CHALLENGE: Pick out every line in the entries below that contains the string "agent", and copy each one.

RECORDS SHOWN:
■ ■ ■ ■ ■ ■ ■
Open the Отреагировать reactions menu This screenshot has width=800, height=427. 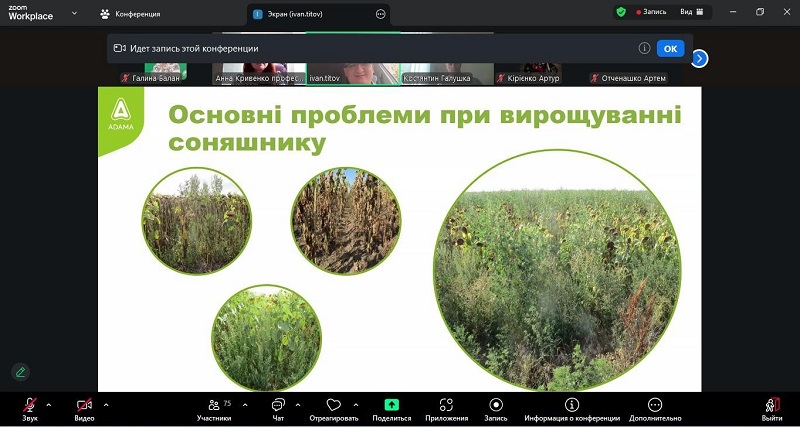(x=333, y=406)
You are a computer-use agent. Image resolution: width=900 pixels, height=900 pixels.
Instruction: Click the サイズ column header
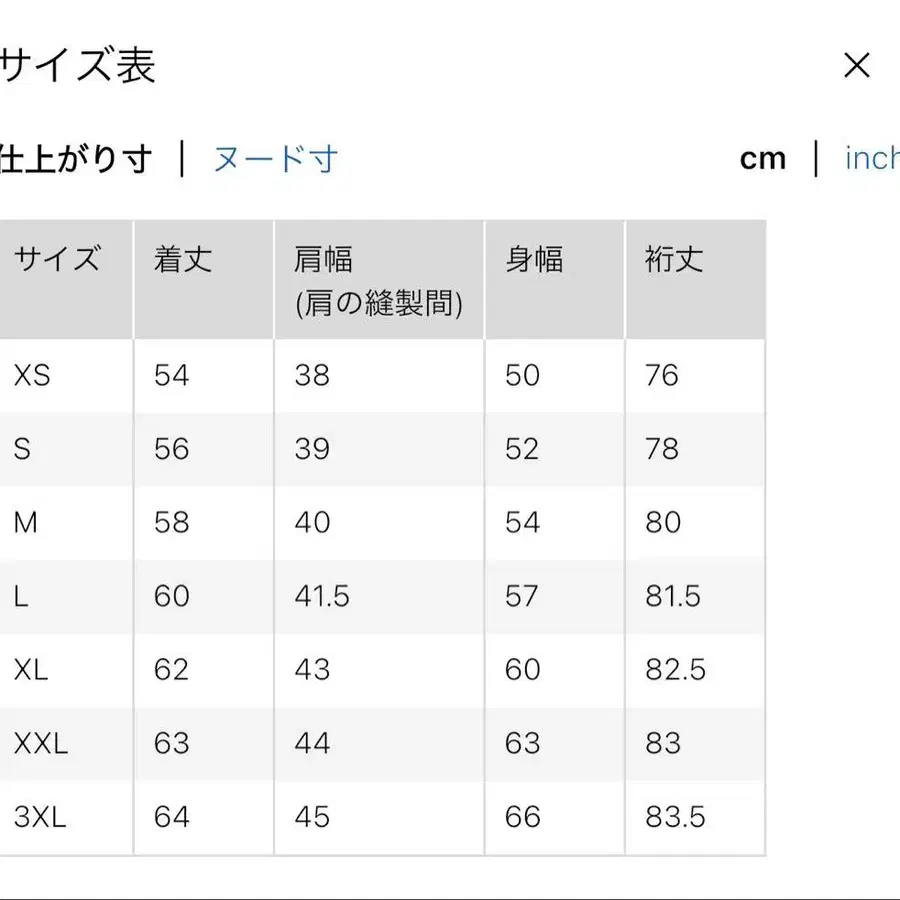[x=55, y=260]
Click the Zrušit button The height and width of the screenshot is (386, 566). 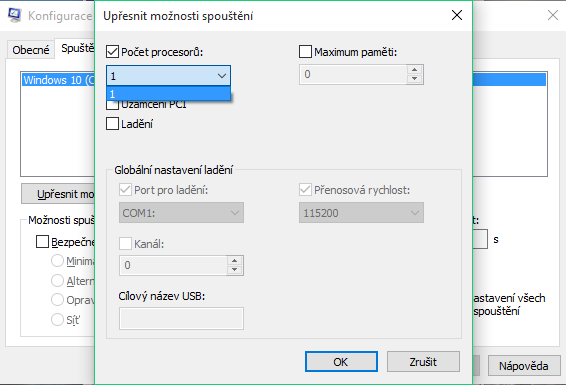coord(423,361)
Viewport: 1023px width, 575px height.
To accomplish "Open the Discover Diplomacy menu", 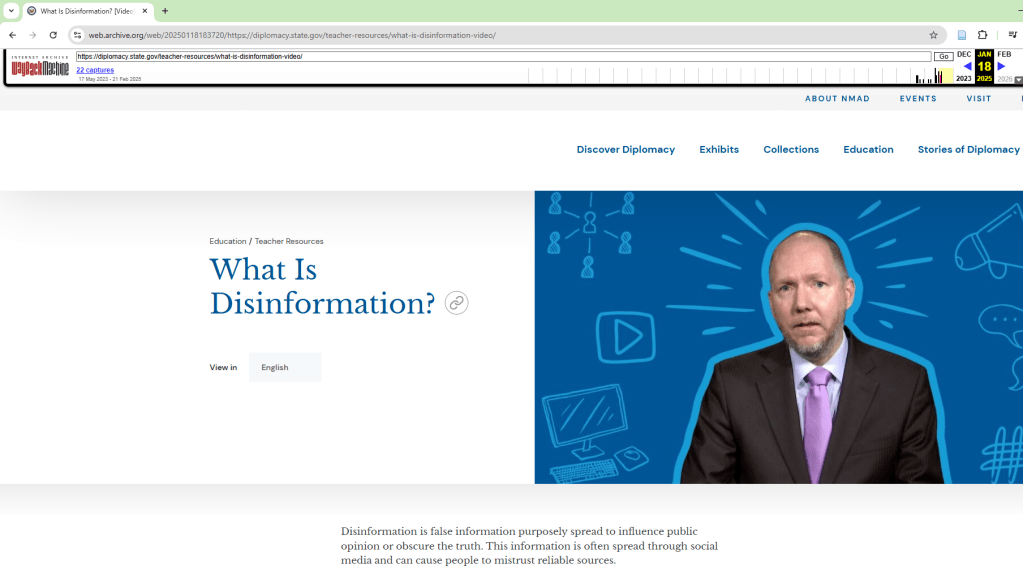I will (x=625, y=150).
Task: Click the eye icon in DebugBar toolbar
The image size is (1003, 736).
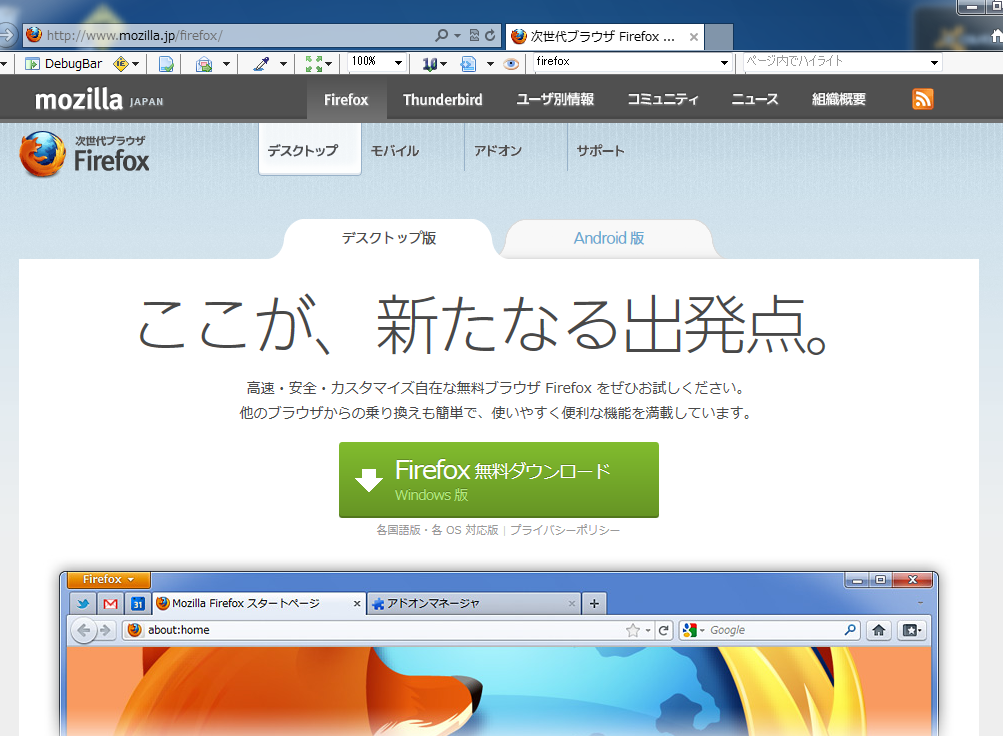Action: coord(511,63)
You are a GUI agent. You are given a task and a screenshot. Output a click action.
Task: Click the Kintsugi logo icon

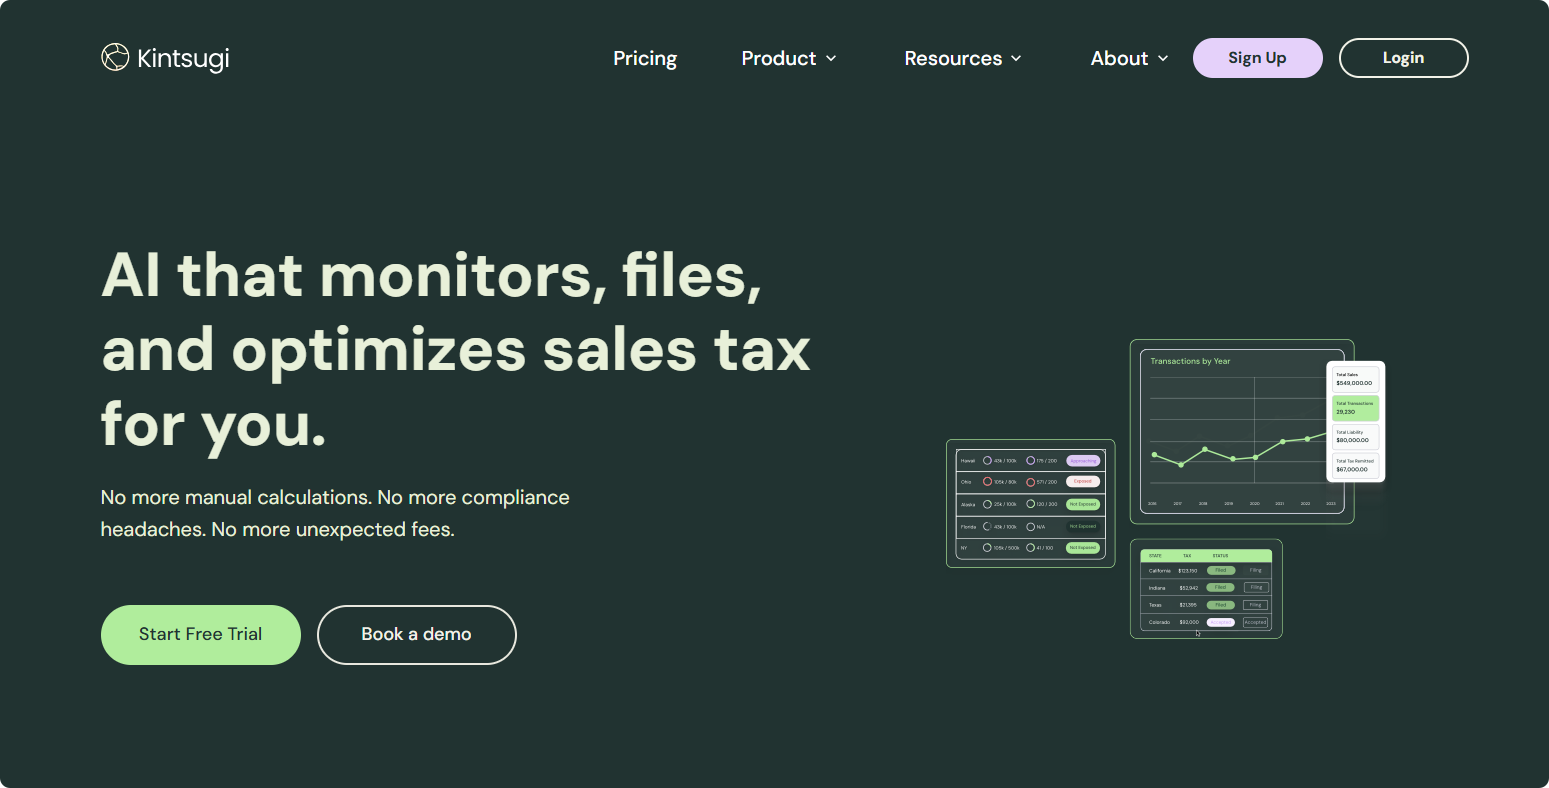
■ ■ ■ ■ ■ ■ ■
REPLY:
You are a computer-use agent. Image resolution: width=900 pixels, height=900 pixels.
You are a GUI agent. You are given a task and a screenshot. Output a click action.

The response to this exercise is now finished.